He, maybe, was feeling lonesome, because, as I told your honour before, people had left off coming to the house, and there was nobody for him to drink with.

“Out he goes, then, bold as brass; and there were a few followed him. The man came forward at sight of the Squire and took off his hat with a foreign flourish. Not to be behind in civility, the Squire lifted his.”

‘I have come, sir,’ he said, speaking very loud, to try to make him understand, ‘to know if you are looking for anything, and whether I can assist you to find it.’

“The man looked at the Squire as if he had taken the greatest liking to him, and took oft his hat again.”
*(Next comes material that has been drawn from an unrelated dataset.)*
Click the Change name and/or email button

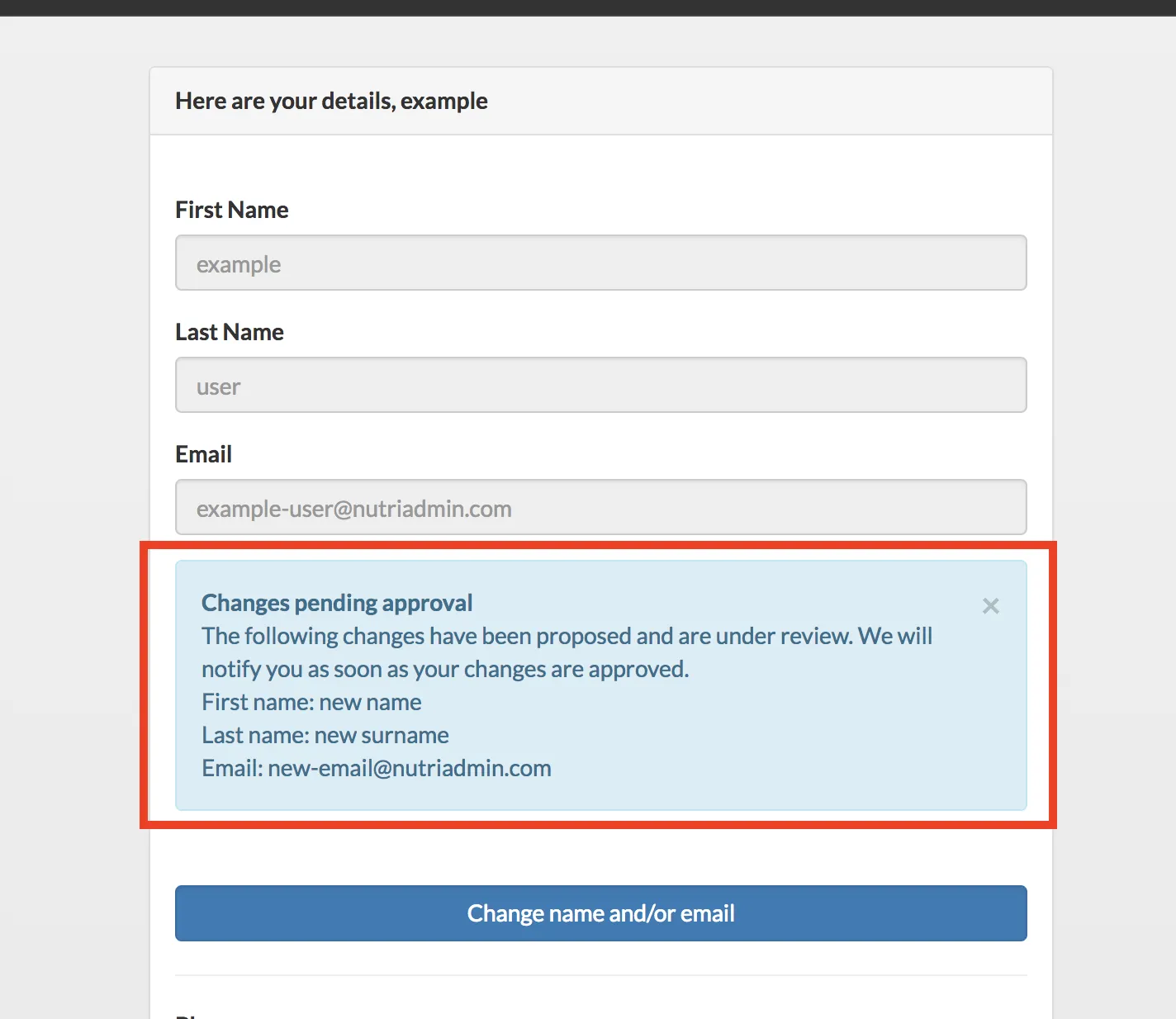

‘Is it the vessel that was wrecked you are distressed about?’

“There came no answer, only a mournful shake of the head.”
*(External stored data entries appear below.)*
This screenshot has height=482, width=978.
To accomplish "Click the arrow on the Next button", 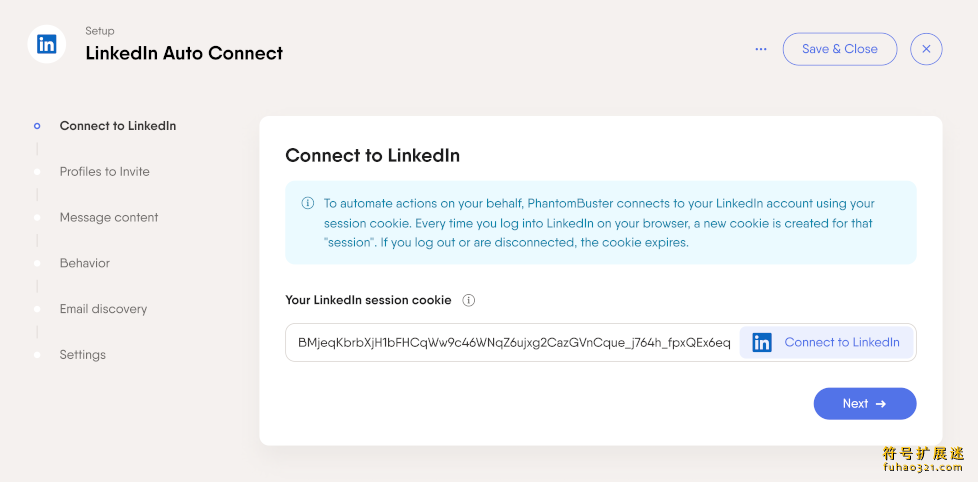I will pyautogui.click(x=881, y=404).
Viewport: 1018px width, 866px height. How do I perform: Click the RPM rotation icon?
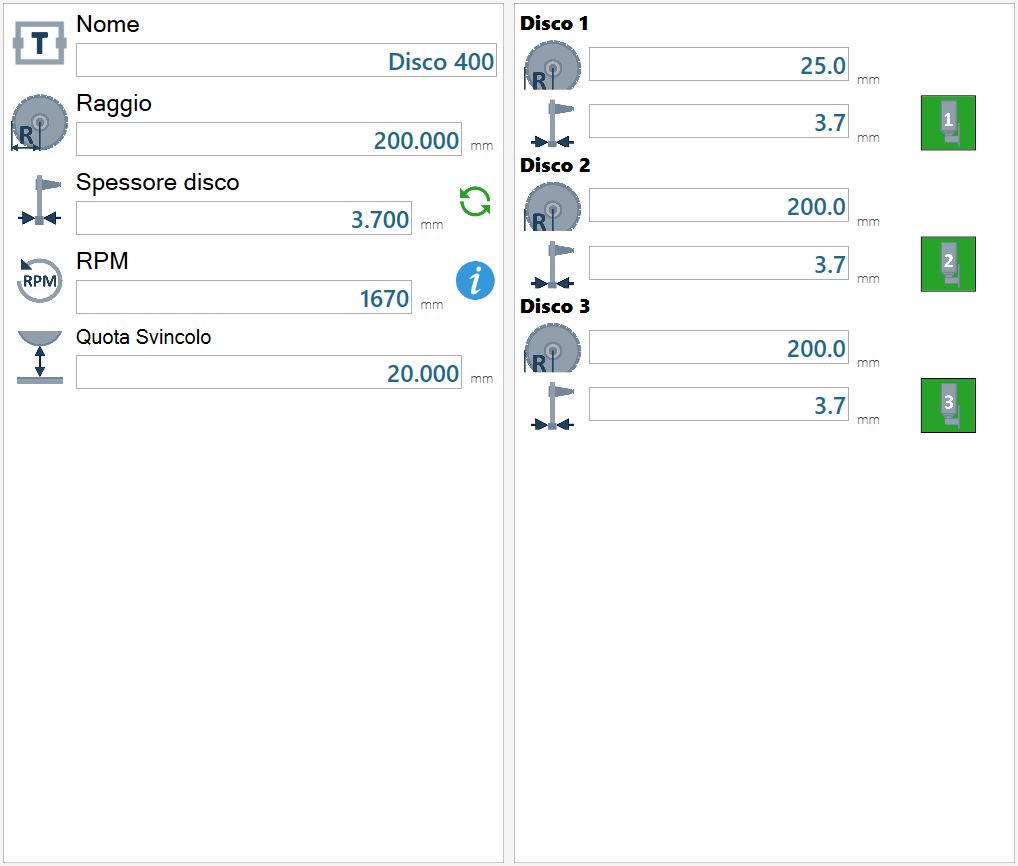click(x=39, y=280)
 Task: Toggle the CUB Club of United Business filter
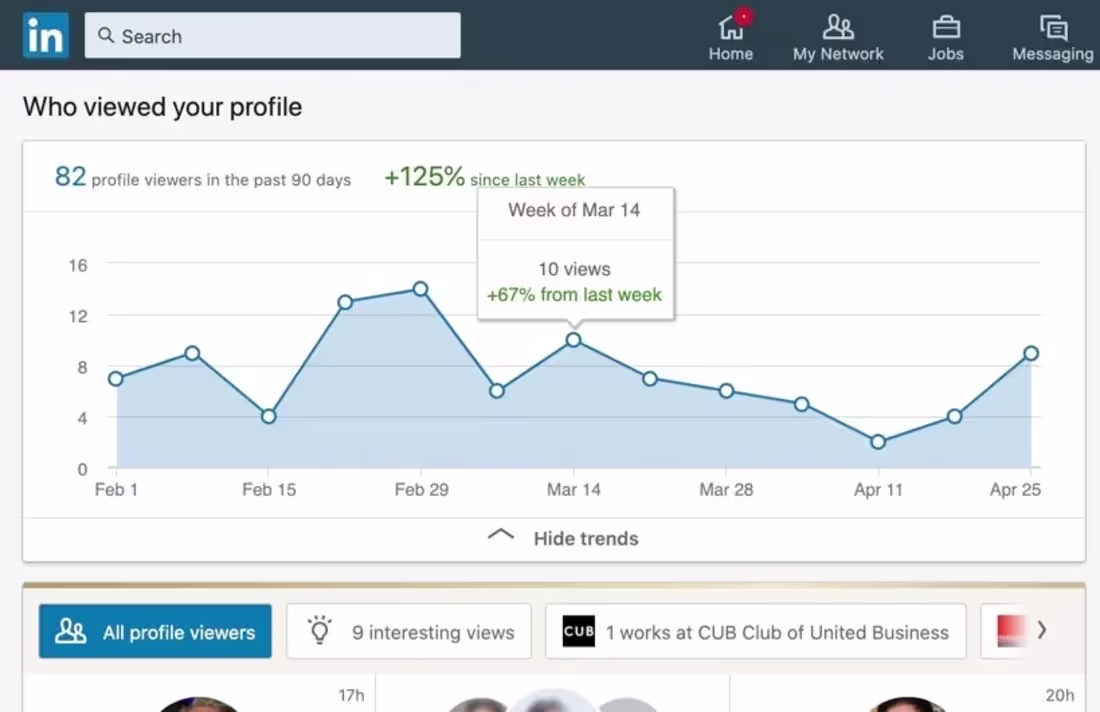[x=755, y=631]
‘Well, I haven’t your ship, you know; it went all to bits months ago; and, as for the sailors, they are snug and sound enough in consecrated ground.’
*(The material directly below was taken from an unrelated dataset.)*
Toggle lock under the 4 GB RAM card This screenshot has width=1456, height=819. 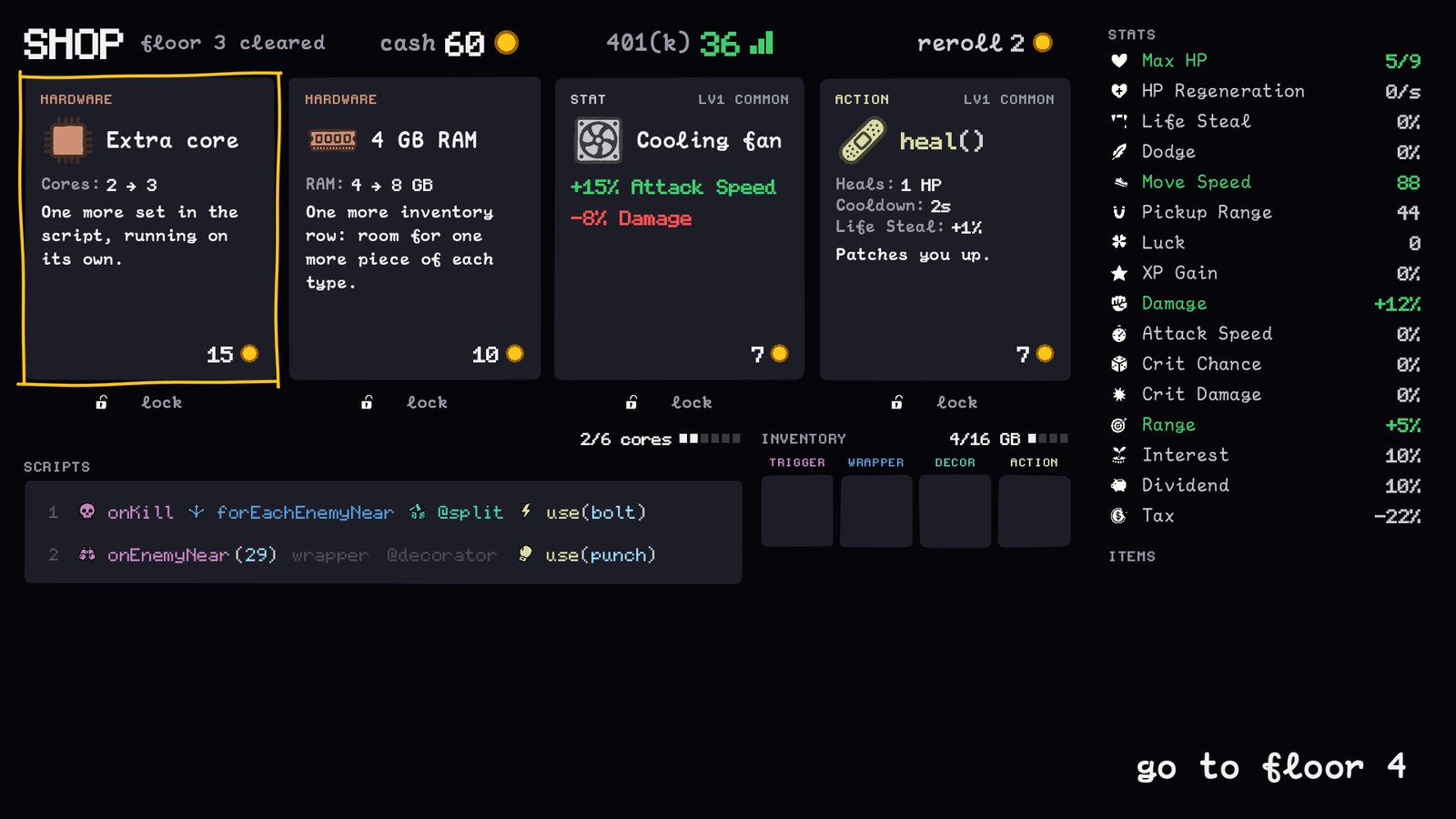(404, 402)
“The man stood and looked at the Squire with a queer sort of smile on his face.”

“‘What do you want?’ asked Mr. Ennismore in a bit of a passion. ‘If anything belonging to you went down with the vessel, it’s about the Head you ought to be looking for it, not here—-unless, indeed, its after the brandy you’re fretting!’”

“Now, the Squire had tried him in English and French, and was now speaking a language you’d have thought nobody could understand; but, faith, it seemed natural as kissing to the stranger.”

“‘Oh! That’s where you are from, is it?’ said the Squire. ‘Why couldn’t you have told me so at once? I can’t give you the brandy, because it mostly is drunk; but come along, and you shall have as stiff a glass of punch as ever crossed your lips.’ And without more to-do off they went, as sociable as you please, jabbering together in some outlandish tongue that made moderate folks’ jaws ache to hear it.”

“That was the first night they conversed together, but it wasn’t the last. The stranger must have been the height of good company, for the Squire never tired of him. Every evening, regularly, he came up to the house, always dressed the same, always smiling and polite, and then the Squire called for brandy and hot water, and they drank and played cards till cock-crow, talking and laughing into the small hours.”

“This went on for weeks and weeks, nobody knowing where the man came from, or where he went; only two things the old housekeeper did know—that the puncheon was nearly empty, and that the Squire’s flesh was wasting off him; and she felt so uneasy she went to the priest, but he could give her no manner of comfort.”

“She got so concerned at last that she felt bound to listen at the dining-room door; but they always talked in that foreign gibberish, and whether it was blessing or cursing they were at she couldn’t tell.”

“Well, the upshot of it came one night in July—on the eve of the Squire’s birthday—there wasn’t a drop of spirit left in the puncheon—-no, not as much as would drown a fly. They had drunk the whole lot clean up—and the old woman stood trembling, expecting every minute to hear the bell ring for more brandy, for where was she to get more if they wanted any?”

“All at once the Squire and the stranger came out into the hall. It was a full moon, and light as day.”

“‘I’ll go home with you to-night by way of a change,’ says the Squire.”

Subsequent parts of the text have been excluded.